ZU ERLEDIGENDE AUFGABE » Kopieren Sie das gesamte nachstehende Material Zeile für Zeile und ohne jede Änderung.

ANGEZEIGTE INFORMATIONEN »
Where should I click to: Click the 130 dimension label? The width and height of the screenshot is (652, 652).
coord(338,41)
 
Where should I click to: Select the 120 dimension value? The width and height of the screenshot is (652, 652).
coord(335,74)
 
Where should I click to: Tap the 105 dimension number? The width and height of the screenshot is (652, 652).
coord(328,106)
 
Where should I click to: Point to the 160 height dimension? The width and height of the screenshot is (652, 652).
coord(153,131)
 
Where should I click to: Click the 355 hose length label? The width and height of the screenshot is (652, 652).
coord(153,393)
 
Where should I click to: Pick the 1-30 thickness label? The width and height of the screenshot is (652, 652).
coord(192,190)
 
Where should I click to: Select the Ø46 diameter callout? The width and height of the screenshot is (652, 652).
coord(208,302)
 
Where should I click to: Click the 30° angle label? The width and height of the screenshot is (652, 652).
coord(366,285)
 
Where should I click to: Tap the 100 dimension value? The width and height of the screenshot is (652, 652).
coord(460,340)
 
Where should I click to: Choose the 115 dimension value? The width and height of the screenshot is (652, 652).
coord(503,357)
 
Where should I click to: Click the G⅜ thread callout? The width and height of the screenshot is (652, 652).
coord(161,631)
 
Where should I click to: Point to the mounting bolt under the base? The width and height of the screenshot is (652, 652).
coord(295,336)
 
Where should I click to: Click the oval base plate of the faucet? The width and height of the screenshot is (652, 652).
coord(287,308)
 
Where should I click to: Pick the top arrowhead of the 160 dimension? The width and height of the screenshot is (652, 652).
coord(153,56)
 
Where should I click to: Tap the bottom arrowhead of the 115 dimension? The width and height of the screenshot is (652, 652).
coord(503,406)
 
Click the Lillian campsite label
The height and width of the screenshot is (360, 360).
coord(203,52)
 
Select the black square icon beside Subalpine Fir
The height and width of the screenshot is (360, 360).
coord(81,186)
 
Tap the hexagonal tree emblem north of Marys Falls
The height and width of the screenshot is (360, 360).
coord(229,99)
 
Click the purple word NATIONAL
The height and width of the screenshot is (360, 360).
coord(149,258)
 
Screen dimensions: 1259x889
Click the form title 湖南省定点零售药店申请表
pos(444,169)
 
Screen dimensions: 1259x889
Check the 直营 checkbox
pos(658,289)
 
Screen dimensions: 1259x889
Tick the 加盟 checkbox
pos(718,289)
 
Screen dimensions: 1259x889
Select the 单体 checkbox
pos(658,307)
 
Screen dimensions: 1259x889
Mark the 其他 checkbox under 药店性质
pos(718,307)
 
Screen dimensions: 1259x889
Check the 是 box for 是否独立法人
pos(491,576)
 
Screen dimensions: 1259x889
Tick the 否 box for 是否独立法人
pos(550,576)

ERGEBNIS DIESER AUFGABE »
Where should I click to: Click the 130 dimension label? The width and height of the screenshot is (652, 652).
coord(338,41)
 
Where should I click to: Select the 120 dimension value? The width and height of the screenshot is (652, 652).
coord(335,74)
 
Where should I click to: Tap the 105 dimension number? The width and height of the screenshot is (652, 652).
coord(328,106)
 
Where should I click to: Point to the 160 height dimension? The width and height of the screenshot is (652, 652).
coord(153,131)
 
Where should I click to: Click the 355 hose length label? The width and height of the screenshot is (652, 652).
coord(153,393)
 
Where should I click to: Pick the 1-30 thickness label? The width and height of the screenshot is (652, 652).
coord(192,190)
 
Where should I click to: Select the Ø46 diameter callout? The width and height of the screenshot is (652, 652).
coord(208,302)
 
Where should I click to: Click the 30° angle label? The width and height of the screenshot is (652, 652).
coord(366,285)
 
Where should I click to: Tap the 100 dimension value? The width and height of the screenshot is (652, 652).
coord(460,340)
 
Where should I click to: Choose the 115 dimension value? The width and height of the screenshot is (652, 652).
coord(503,357)
 
Where should I click to: Click the G⅜ thread callout? The width and height of the screenshot is (652, 652).
coord(161,631)
 
Where should I click to: Point to the mounting bolt under the base? The width and height of the screenshot is (652, 652).
coord(295,336)
 
Where should I click to: Click the oval base plate of the faucet? The width and height of the screenshot is (652, 652).
coord(287,308)
 
Where should I click to: Pick the top arrowhead of the 160 dimension? The width and height of the screenshot is (652, 652).
coord(153,56)
 
Where should I click to: Tap the bottom arrowhead of the 115 dimension? The width and height of the screenshot is (652, 652).
coord(503,406)
 
Click the Lillian campsite label
The height and width of the screenshot is (360, 360).
coord(203,52)
 
Select the black square icon beside Subalpine Fir
The height and width of the screenshot is (360, 360).
coord(81,186)
 
Tap the hexagonal tree emblem north of Marys Falls
The height and width of the screenshot is (360, 360).
coord(229,99)
 
Click the purple word NATIONAL
The height and width of the screenshot is (360, 360).
coord(149,258)
 
Screen dimensions: 1259x889
Click the form title 湖南省定点零售药店申请表
pos(444,169)
 
Screen dimensions: 1259x889
Check the 直营 checkbox
pos(658,289)
 
Screen dimensions: 1259x889
Tick the 加盟 checkbox
pos(718,289)
 
Screen dimensions: 1259x889
Select the 单体 checkbox
pos(658,307)
 
Screen dimensions: 1259x889
Mark the 其他 checkbox under 药店性质
pos(718,307)
 
Screen dimensions: 1259x889
Check the 是 box for 是否独立法人
pos(491,576)
 
Screen dimensions: 1259x889
Tick the 否 box for 是否独立法人
pos(550,576)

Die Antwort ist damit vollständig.